Quoted text.
-----

Backport #5564
closed
1.9.3 regression with encoding conversion
Added by jonleighton (Jon Leighton) about 13 years ago.
Updated almost 13 years ago.
Description
Hello,
We are experiencing a bug in the Rails test suite against ruby 1.9.3.
The bug looks like this:
- Error:
test_default_external_works(TestERBTemplate):
ActionView::Template::Error: code converter not found (ISO-8859-1 to UTF-8)
/home/turnip/Code/rails/actionpack/lib/action_view/template/handlers/erb.rb:83:in encode!' /home/turnip/Code/rails/actionpack/lib/action_view/template/handlers/erb.rb:83:in
call'
/home/turnip/Code/rails/actionpack/lib/action_view/template.rb:252:in compile' /home/turnip/Code/rails/actionpack/lib/action_view/template.rb:189:in
compile!'
/home/turnip/Code/rails/actionpack/lib/action_view/template.rb:142:in block in render' /home/turnip/Code/rails/activesupport/lib/active_support/notifications.rb:55:in
instrument'
/home/turnip/Code/rails/actionpack/lib/action_view/template.rb:141:in render' test/template/template_test.rb:53:in
render'
test/template/template_test.rb:137:in block in test_default_external_works' test/template/template_test.rb:176:in
with_external_encoding'
test/template/template_test.rb:135:in test_default_external_works' /home/turnip/.rvm/gems/ruby-1.9.3-p0/gems/mocha-0.10.0/lib/mocha/integration/mini_test/version_230_to_251.rb:28:in
run'
A simplified view of what that code is doing is the following:
s = "hello \u{fc}mlat"

-----

Your tasks.
1. Rewrite the paragraph of the bug report that begins "We are experiencing a bug" in fewer words, keeping its main facts.
2. Restate the part of the bug report starting with "Backport #5564" and going on through "against ruby 1.9.3.", with "test suite" changed to "tests".
The records after this point are separate material and have no connection to the bug report.

Entries provided.
-----

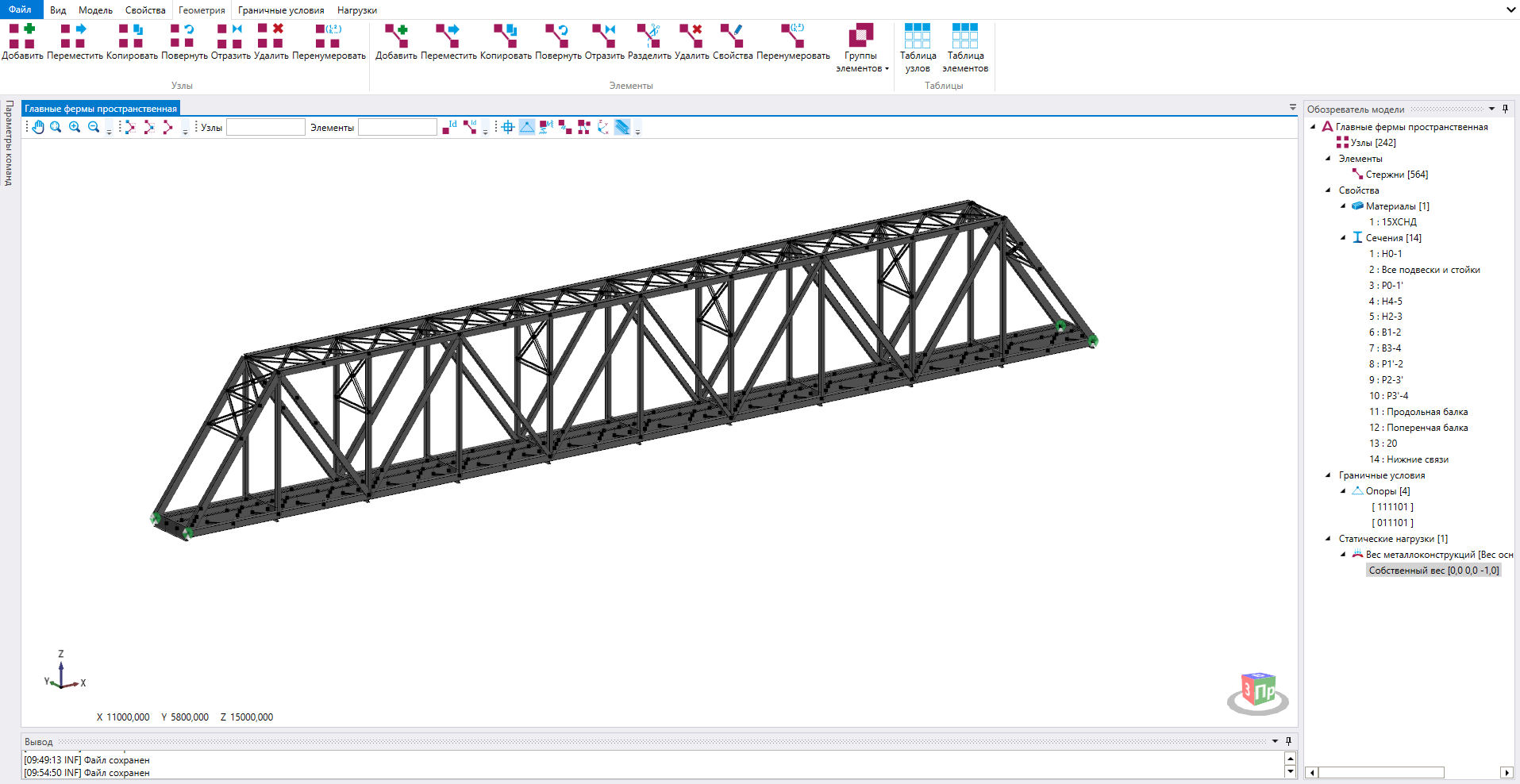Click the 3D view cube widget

-----

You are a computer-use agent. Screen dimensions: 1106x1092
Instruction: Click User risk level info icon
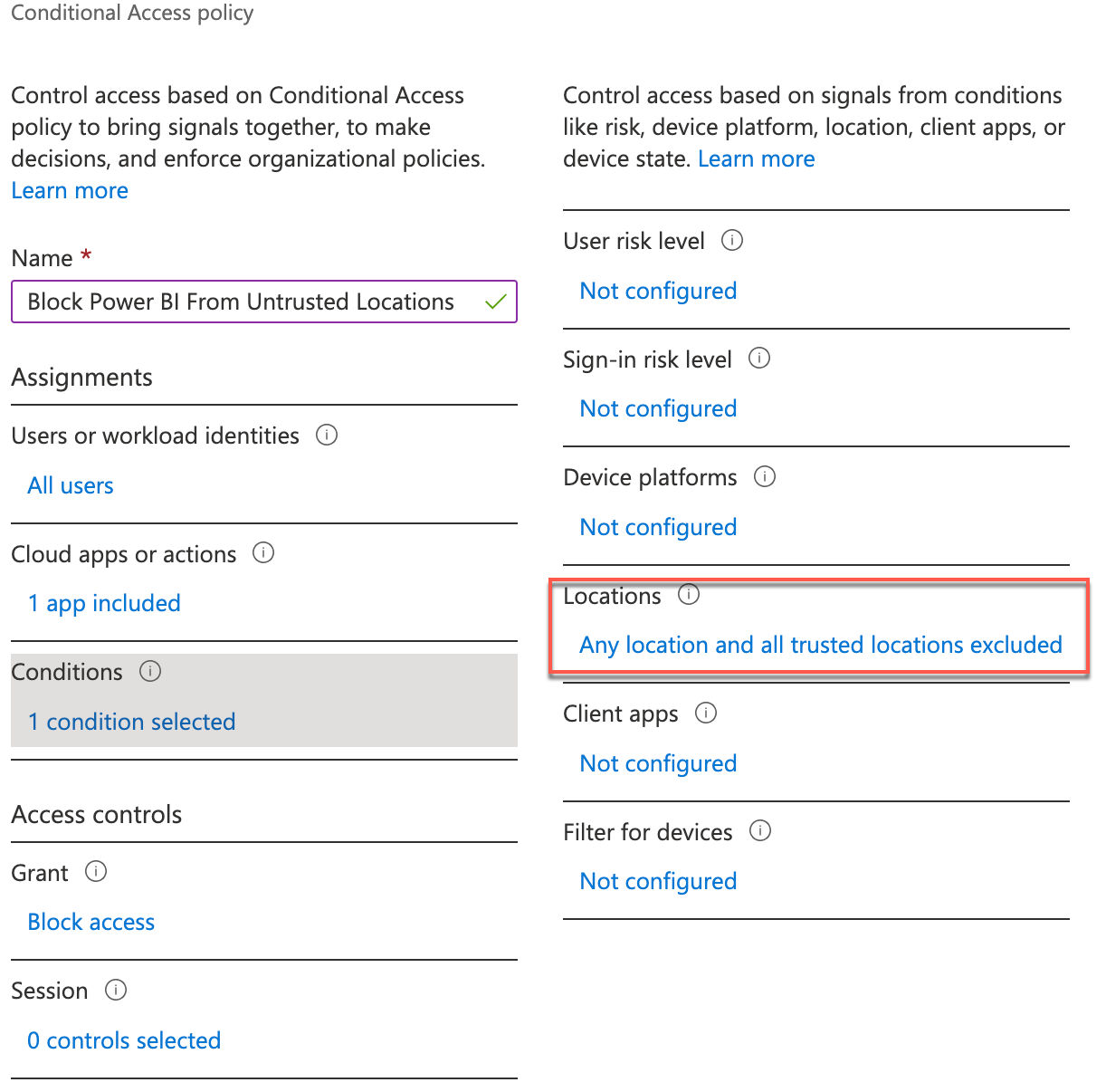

-----

Results in order.
1. The Rails test suite hits a bug on Ruby 1.9.3.

2.
Backport #5564
closed
1.9.3 regression with encoding conversion
Added by jonleighton (Jon Leighton) about 13 years ago.
Updated almost 13 years ago.
Description
Hello,
We are experiencing a bug in the Rails tests against ruby 1.9.3.